No sooner had I been sent the invitation than I also received a telegram from my daughter Hilda, whom I had not seen since Yuletide, when she stopped by for Christmas dinner. Somehow she had learned of the invitation from Helmuth and insisted that I must see her before leaving on the trip. She told me that I was in danger! The message was clouded in mystery because she did not even offer a hint of a reason. Nevertheless I agreed to meet her at the proposed rendezvous because it was conveniently on the way. And I am always worried that Hilda will find herself in jail for going too far with her unrealistic views.
The same evening I was cleaning out a desk when I came across a letter Hilda had written when she was seventeen years old—from the summer of 1952. I had the urge to read it again:
Dear Father:
I appreciate your last letter and its frankness, although I don’t understand the point you made. Why have you not been able to think of anything to say to me for nearly a year? I know that you and Mother have found me to be your most difficult daughter. An example comes to mind: Helga, Holly, and Hedda never gave Mother trouble about their clothes. I didn’t object to the dresses she put on me, but could I help it if they were torn when I played? It simply seemed to me that more casual attire suited climbing trees and hiking and playing soccer.

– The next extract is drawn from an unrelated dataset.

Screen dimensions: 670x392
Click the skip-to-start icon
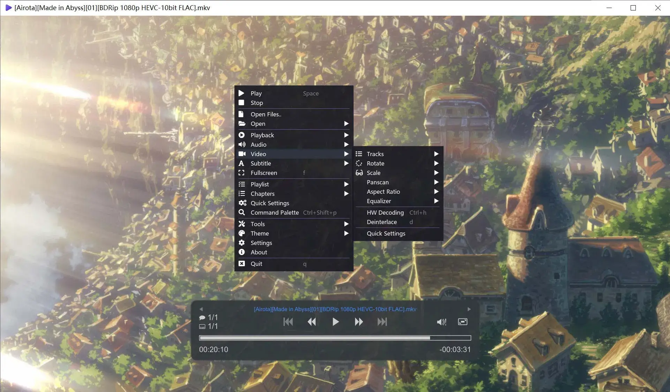point(288,322)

From the earliest age I can remember, I’ve always thought boys had more fun than girls because they get to play all those wonderful games. I didn’t want to be left out! Why did that make Mother so upset that she cried?
Ever since Heide died in that automobile accident, Mother has become very protective of her daughters. Only Helmuth escaped that sort of overwhelming protectiveness, and that’s just because he’s a boy.
At first I wasn’t sure that I wanted to be sent to this private school, but a few weeks here convinced me that you had made the right decision. The mountains give you room to stretch your legs. The horses they let us have are magnificent. Wolfgang is mine and he is absolutely the fastest. I’m sure of it.